Canadian Forest Service Invasive Species technician Kate Van Rooyen said they are putting traps in areas where the invasive insects could be coming into the province, such as in parks and campgrounds.
“Right now we have approximately 15 of the 24 traps out. The rest of the traps are going out in the next couple of days and what this is, this is an expanded monitoring program that we’ve been working on with the City of Fredericton’s current efforts that have already been going on for the past three years,” Van Rooyen said.
The green prism traps smell like an ash tree to the EAB and they have a phermone-lure that smells like potential mates. That attracts the beetles to the traps as they look for ash trees.
Van Rooyan said once the beetles get into the trees they can destroy them within three to five years. Van Rooyen said early detection is important because the earlier the pests are detected, the sooner protective measures can be implemented.
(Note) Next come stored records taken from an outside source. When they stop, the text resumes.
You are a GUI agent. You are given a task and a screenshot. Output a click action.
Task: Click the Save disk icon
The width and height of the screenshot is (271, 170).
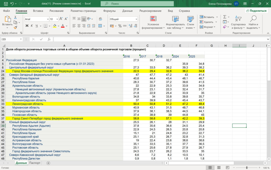click(6, 4)
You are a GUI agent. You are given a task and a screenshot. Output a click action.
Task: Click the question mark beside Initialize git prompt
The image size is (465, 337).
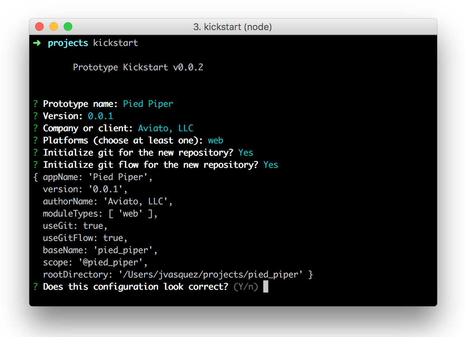pos(35,152)
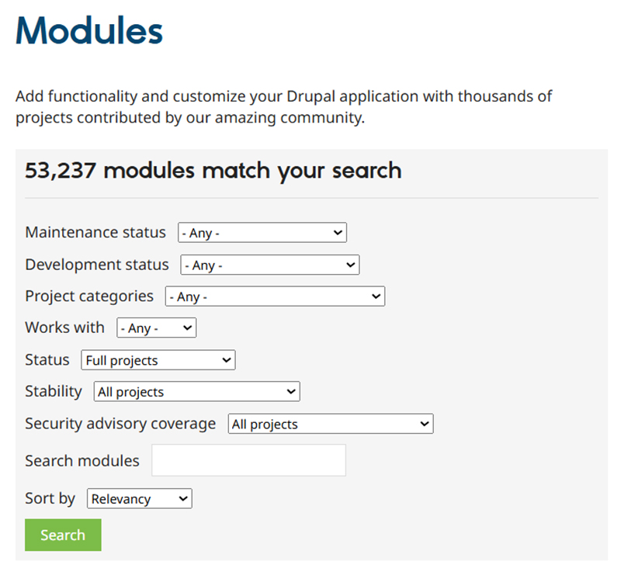
Task: Click inside the Search modules text field
Action: point(248,460)
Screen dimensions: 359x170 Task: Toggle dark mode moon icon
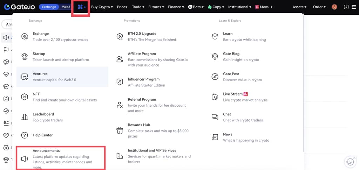tap(354, 7)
“The ash trees are one of their main hosts so they’ll flock to the trees for the purposes of mating and feeding,” Van Rooyen said. “One of the big issues with Emerald Ash Borer is that they start causing crown die-back, and once that crown dies those branches fall, which causes public health and safety issues.”
Natural Resources Canada scientist Lucas Roscoe said there is a pesticide that can be injected into trees, but he said it’s not a one-time thing and it needs to be done every couple years to maintain the ability of the tree to kill the EAB.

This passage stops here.